We read the WCJ’s finding that Claimant’s concurrent employment with Public Partnerships was "going on for a substantial period of time," (FOF ¶ 12), not as the WCJ’s disregard of Freeman's standard, but as a finding that this employment relationship was "sufficiently intact" as required by Linch, 746 A.2d at 1112. Even though Claimant may not have worked her Public Partnerships job on the day she was injured, there can be no reasonable argument that her employment relationship with Public Partnerships was not "sufficiently intact," id., when the work injury occurred in December 2018, where the credited evidence showed that this relationship existed prior to her work with Employer, while she worked for Employer, and after she stopped working for Employer. Indeed, the claimants in Linch and Hoffman were found to have concurrent employment at the time of their work injuries even though they were not actually performing that employment due to, respectively, a temporary layoff or it being off-season, and Claimant’s work with Public Partnerships was unquestionably ongoing. Thus, we reject Employer’s interpretation of Freeman. Indeed, to accept Employer’s argument, the Court would have to ignore Linch and Hoffman and disregard the purpose of Section 309(e), which is to provide a "reasonable picture of a claimant’s pre-injury earning experience for use as a projection of potential future wages and, correspondingly, earnings loss." Linch, 746 A.2d at 1112.

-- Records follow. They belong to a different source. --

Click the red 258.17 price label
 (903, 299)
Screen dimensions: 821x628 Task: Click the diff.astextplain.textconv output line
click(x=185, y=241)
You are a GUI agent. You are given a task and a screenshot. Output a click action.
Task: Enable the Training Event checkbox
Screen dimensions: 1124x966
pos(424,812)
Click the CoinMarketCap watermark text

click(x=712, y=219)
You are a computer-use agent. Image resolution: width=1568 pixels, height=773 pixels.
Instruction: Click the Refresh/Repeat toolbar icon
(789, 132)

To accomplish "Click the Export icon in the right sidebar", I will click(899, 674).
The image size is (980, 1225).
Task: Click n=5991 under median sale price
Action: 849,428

Having concluded that substantial evidence supports the WCJ’s findings and that the WCJ’s conclusions are consistent with Section 306(e) and precedent, Employer’s argument that the WCJ’s decision was not reasoned pursuant to Section 422(a) of the Act necessarily fails. And, for these same reasons, the Board did not err in upholding the WCJ’s decision granting the Review Petition. Accordingly, we affirm.
Judge Dumas did not participate in the decision in this case.
ORDER
NOW, December 20, 2023, the Order of the Workers’ Compensation Appeal Board, entered in the above-captioned matter, is AFFIRMED.